Costes que significan reducción de salarios, pérdida de empleos, mayor precarización, practica supresión del derecho a la intimidad, menor seguridad alimentaria, menos respeto a la tierra y al medio ambiente, pérdida de derecho a la sanidad, a la enseñanza y a otros servicios esenciales como el agua y la energía, limitaciones a la capacidad de las corporaciones locales para llevar a cabo políticas de desarrollo y empleo, y la cláusula de irrevocabilidad del TISA, que impedirá remunicipalizaciones de cualquier tipo.
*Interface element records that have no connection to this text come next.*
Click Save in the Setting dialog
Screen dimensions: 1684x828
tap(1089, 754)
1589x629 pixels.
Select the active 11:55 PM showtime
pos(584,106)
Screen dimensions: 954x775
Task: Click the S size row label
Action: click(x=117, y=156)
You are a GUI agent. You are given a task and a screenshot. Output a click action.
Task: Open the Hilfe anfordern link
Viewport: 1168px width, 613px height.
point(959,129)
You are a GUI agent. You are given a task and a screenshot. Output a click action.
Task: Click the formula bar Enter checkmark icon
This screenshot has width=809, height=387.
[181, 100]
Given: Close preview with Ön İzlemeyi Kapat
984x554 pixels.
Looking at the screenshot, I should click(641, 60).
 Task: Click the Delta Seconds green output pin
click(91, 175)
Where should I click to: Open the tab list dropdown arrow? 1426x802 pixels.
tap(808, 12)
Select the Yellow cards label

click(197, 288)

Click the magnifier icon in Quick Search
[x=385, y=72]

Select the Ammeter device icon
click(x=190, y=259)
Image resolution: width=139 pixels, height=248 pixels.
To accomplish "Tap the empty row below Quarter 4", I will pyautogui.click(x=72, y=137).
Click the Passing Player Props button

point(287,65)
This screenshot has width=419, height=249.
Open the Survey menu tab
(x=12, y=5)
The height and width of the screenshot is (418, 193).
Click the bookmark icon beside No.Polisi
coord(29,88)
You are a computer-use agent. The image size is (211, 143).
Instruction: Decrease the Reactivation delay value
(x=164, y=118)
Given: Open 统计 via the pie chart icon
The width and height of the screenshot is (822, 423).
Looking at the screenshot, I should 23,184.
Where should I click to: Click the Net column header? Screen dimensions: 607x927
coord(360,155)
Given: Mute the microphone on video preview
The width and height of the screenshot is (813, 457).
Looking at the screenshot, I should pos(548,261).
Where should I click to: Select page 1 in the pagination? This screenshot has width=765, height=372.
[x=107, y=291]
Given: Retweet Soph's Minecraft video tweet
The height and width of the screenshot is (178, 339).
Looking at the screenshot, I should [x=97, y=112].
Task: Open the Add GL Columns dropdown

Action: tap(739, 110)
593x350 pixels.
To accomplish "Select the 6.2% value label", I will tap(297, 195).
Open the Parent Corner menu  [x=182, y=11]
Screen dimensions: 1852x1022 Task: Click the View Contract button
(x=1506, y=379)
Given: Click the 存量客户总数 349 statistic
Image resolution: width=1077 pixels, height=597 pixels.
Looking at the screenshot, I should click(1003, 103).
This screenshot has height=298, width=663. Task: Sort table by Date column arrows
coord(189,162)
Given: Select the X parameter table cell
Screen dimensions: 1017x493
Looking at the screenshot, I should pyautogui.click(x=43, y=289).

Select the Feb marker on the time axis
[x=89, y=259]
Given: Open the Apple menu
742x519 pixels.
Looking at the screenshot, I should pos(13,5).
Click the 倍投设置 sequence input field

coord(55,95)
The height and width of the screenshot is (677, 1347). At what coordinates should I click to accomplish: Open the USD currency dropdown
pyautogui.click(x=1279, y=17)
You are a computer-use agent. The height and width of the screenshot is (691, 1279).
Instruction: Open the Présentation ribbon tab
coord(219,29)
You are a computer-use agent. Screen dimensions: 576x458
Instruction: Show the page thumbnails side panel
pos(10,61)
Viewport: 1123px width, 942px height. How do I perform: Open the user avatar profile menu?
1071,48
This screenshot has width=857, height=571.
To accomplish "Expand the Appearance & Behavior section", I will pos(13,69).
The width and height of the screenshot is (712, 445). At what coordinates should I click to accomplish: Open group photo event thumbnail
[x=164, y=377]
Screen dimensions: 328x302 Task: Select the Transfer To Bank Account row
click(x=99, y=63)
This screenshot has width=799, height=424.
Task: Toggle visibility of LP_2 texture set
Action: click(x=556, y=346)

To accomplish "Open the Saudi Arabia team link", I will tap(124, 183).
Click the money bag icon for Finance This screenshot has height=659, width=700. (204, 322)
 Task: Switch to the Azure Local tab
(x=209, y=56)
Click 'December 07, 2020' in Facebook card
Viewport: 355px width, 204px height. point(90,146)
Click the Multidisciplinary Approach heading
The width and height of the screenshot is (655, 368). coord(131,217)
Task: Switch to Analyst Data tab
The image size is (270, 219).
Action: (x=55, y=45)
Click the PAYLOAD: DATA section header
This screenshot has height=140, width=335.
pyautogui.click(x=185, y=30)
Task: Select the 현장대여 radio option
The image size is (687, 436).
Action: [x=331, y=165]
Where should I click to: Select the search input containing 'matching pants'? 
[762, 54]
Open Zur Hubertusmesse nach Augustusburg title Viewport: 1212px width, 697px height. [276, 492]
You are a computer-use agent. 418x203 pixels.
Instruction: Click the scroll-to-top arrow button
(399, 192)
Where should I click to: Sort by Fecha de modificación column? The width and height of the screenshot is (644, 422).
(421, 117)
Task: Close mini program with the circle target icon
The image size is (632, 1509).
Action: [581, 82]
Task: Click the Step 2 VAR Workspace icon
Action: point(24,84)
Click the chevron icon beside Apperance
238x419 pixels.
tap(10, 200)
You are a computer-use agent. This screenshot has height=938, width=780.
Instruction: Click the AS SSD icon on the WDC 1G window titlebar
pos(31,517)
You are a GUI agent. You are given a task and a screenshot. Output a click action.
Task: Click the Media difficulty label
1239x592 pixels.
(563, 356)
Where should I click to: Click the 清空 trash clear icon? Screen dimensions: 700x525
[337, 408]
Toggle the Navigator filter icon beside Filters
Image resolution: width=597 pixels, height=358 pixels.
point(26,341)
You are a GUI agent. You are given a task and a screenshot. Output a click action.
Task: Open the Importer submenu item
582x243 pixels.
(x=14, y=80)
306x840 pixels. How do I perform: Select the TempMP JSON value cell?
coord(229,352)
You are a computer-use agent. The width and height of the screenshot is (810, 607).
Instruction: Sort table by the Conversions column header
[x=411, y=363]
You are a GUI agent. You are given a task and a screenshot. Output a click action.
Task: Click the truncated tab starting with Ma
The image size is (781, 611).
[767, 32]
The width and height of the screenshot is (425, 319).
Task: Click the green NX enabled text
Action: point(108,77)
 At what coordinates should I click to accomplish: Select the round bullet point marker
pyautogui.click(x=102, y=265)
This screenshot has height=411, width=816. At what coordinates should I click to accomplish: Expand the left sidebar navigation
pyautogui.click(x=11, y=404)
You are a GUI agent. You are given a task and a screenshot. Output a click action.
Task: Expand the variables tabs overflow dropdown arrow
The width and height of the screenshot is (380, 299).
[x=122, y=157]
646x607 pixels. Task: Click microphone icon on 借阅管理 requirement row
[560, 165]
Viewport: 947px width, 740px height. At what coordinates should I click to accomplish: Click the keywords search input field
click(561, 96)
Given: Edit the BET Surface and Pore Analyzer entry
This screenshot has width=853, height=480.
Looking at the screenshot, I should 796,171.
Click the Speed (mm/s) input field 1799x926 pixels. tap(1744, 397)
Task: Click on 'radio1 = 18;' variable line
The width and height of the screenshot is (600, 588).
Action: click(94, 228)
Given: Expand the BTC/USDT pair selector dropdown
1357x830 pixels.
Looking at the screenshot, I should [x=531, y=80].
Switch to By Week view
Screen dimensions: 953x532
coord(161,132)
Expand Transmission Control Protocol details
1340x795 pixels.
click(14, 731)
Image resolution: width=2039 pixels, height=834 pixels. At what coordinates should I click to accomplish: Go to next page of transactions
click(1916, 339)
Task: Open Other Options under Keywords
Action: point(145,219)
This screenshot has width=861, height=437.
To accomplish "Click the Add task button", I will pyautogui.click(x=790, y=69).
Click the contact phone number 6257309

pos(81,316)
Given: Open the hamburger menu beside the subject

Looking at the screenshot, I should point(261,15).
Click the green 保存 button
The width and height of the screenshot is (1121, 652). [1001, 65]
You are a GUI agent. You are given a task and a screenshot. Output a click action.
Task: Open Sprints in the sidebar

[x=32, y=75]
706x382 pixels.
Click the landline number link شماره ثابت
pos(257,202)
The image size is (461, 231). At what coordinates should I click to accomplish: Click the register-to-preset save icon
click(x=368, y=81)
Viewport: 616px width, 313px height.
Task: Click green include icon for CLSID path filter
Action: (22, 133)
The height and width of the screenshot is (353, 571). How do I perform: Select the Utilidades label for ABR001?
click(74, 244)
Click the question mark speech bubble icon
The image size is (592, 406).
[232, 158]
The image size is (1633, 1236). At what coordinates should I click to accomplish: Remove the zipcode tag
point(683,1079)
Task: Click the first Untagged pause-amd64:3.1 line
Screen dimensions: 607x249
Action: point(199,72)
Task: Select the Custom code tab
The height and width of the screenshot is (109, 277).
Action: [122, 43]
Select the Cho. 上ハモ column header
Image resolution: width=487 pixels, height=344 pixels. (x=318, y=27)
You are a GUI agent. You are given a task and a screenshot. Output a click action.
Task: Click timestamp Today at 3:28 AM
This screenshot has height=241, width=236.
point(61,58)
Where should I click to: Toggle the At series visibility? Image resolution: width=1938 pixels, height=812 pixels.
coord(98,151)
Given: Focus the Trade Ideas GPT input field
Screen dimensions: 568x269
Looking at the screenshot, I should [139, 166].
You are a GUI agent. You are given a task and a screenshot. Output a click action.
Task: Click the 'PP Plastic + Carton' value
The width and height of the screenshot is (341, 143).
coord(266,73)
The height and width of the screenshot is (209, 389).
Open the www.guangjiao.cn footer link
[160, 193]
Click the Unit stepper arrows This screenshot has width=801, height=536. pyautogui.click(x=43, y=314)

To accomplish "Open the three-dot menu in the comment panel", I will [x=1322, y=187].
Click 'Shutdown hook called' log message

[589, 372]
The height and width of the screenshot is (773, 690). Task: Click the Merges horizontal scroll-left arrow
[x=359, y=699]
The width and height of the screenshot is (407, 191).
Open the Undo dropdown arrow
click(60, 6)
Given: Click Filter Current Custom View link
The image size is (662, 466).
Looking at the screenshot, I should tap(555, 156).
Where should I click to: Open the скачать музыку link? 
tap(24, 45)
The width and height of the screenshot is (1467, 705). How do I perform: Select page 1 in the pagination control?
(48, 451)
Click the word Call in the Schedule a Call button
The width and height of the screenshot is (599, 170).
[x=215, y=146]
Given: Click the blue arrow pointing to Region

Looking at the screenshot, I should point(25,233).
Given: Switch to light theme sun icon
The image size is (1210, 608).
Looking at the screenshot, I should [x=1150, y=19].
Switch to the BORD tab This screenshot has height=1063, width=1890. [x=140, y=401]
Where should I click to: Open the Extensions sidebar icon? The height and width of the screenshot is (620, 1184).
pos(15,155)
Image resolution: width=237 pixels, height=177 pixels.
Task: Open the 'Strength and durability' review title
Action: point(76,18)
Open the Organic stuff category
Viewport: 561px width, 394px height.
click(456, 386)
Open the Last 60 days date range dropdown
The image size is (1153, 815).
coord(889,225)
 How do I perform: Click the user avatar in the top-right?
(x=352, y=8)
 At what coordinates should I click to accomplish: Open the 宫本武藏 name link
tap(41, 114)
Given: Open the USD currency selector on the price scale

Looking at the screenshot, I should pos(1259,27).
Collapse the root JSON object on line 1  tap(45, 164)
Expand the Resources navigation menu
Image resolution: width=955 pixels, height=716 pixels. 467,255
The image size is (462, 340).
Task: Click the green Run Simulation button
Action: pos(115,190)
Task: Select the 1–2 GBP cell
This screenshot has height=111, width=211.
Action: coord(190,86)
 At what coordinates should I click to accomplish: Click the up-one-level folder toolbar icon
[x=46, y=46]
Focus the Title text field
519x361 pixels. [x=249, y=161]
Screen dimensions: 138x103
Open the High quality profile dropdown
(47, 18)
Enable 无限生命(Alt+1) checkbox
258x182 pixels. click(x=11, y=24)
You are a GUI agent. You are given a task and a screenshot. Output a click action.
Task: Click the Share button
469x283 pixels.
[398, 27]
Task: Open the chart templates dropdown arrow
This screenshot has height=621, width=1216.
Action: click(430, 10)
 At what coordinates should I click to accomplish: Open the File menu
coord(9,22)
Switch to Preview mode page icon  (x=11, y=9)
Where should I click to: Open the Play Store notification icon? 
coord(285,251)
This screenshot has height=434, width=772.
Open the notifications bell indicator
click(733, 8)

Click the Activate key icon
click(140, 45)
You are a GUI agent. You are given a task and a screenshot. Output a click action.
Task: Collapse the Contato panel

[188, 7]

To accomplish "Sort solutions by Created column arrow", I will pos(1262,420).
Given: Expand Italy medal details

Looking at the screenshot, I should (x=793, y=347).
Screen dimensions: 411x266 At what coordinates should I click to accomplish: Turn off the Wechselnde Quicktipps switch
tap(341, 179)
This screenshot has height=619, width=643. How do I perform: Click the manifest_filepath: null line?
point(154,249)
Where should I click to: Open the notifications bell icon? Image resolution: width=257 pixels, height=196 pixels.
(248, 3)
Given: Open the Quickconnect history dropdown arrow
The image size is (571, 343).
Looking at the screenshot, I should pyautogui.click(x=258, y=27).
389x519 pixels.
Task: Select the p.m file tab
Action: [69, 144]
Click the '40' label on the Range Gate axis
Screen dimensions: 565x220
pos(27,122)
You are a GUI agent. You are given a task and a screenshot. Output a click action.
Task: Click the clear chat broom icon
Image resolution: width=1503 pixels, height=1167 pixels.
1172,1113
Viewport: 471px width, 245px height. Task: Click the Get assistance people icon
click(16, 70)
Esa reducción de costes se logra armonizando a la baja las normas de seguridad alimentaria, la protección del medio ambiente, la protección de la salud, los derechos sindicales. Porque la norma menos exigente es la más barata, la que produce mayores beneficios a la gran empresa. Y si algún Estado tiene la tentación de promulgar una nueva ley que atente contra la normativa establecida en el TTIP, una ley por la que una empresa puede considerar que sus beneficios se reducirán, la empresa, basándose en el ISDS, podrá demandar a ese Estado ante uno de los tribunales de arbitraje amparados por el Banco Mundial, o por cualquier otro organismo internacional. Tribunales privados, que siempre fallan a favor de las empresas como se ha ido viendo en tratados anteriores. De una u otra forma, todo el poder quedará blindado para las transnacionales, nada para la ciudadanía.

Hoy es el día de la Lucha Campesina. Recordemos que la aplicación del acuerdo entre México, Estados Unidos y Canadá, firmado hace 21 años, ha supuesto la desaparición de la agricultura tradicional en México, y la ruina de millones de campesinos, ante la presión de las grandes firmas agroalimentarias estadounidenses.

Porque queremos una vida digna y con sentido, más allá de las fronteras, de las lenguas, de los océanos, en todas las capitales de Europa, Estados Unidos, en todo el mundo, nuestros pueblos se mandan hoy un abrazo y un cálido grito de ánimo. En las calles nos encontraremos y construiremos un mañana de cooperación y solidaridad con ciudadanas y ciudadanos del resto del Mundo.

 NO AL TTIP. NO A LOS ACUERDOS DE COMERCIO E INVERSIÓN.
NO AL GOBIERNO DE LAS TRANSNACIONALES.